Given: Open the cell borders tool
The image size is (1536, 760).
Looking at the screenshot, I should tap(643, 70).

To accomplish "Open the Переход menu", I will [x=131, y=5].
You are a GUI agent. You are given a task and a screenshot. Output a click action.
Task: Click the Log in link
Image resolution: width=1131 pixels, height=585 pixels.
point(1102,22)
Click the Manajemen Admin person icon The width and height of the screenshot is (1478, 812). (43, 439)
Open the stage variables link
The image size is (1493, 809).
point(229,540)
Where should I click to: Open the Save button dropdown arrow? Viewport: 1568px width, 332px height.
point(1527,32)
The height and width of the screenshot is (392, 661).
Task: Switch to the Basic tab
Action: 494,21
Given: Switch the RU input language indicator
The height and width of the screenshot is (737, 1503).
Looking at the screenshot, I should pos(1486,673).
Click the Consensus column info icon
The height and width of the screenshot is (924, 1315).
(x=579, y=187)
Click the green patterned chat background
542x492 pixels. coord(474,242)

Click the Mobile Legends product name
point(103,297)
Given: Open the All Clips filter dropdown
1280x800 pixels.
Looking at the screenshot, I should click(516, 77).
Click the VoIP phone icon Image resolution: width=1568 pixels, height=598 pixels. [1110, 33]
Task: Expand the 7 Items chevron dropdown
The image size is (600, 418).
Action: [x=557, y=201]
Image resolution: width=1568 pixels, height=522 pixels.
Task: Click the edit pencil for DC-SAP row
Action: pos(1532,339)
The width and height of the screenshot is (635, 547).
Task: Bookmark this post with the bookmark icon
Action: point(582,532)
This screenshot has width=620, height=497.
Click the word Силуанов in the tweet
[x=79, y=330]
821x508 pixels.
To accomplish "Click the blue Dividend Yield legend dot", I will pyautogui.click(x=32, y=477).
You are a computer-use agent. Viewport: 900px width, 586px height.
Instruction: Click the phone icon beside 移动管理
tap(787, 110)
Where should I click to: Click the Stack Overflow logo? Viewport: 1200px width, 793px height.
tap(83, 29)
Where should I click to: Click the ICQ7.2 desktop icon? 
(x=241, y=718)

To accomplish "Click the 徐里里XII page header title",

============================================================

▸ Tugas: Tulis ulang seluruh data di atas dan ubah setiap "dropdown" menjadi "drop-down". Biarkan bagian lainnya tetap sama.

▸ Jawaban Latihan:
Given: Open the cell borders tool
The image size is (1536, 760).
Looking at the screenshot, I should tap(643, 70).

To accomplish "Open the Переход menu", I will [x=131, y=5].
You are a GUI agent. You are given a task and a screenshot. Output a click action.
Task: Click the Log in link
Image resolution: width=1131 pixels, height=585 pixels.
point(1102,22)
Click the Manajemen Admin person icon The width and height of the screenshot is (1478, 812). (43, 439)
Open the stage variables link
The image size is (1493, 809).
point(229,540)
Where should I click to: Open the Save button drop-down arrow? Viewport: 1568px width, 332px height.
point(1527,32)
The height and width of the screenshot is (392, 661).
Task: Switch to the Basic tab
Action: 494,21
Given: Switch the RU input language indicator
The height and width of the screenshot is (737, 1503).
Looking at the screenshot, I should pos(1486,673).
Click the Consensus column info icon
The height and width of the screenshot is (924, 1315).
(x=579, y=187)
Click the green patterned chat background
542x492 pixels. coord(474,242)

Click the Mobile Legends product name
point(103,297)
Given: Open the All Clips filter drop-down
1280x800 pixels.
Looking at the screenshot, I should click(516, 77).
Click the VoIP phone icon Image resolution: width=1568 pixels, height=598 pixels. [1110, 33]
Task: Expand the 7 Items chevron drop-down
The image size is (600, 418).
Action: [x=557, y=201]
Image resolution: width=1568 pixels, height=522 pixels.
Task: Click the edit pencil for DC-SAP row
Action: pos(1532,339)
The width and height of the screenshot is (635, 547).
Task: Bookmark this post with the bookmark icon
Action: point(582,532)
This screenshot has width=620, height=497.
Click the word Силуанов in the tweet
[x=79, y=330]
821x508 pixels.
To accomplish "Click the blue Dividend Yield legend dot", I will pyautogui.click(x=32, y=477).
You are a computer-use agent. Viewport: 900px width, 586px height.
Instruction: Click the phone icon beside 移动管理
tap(787, 110)
Where should I click to: Click the Stack Overflow logo? Viewport: 1200px width, 793px height.
tap(83, 29)
Where should I click to: Click the ICQ7.2 desktop icon? 
(x=241, y=718)

To accomplish "Click the 徐里里XII page header title",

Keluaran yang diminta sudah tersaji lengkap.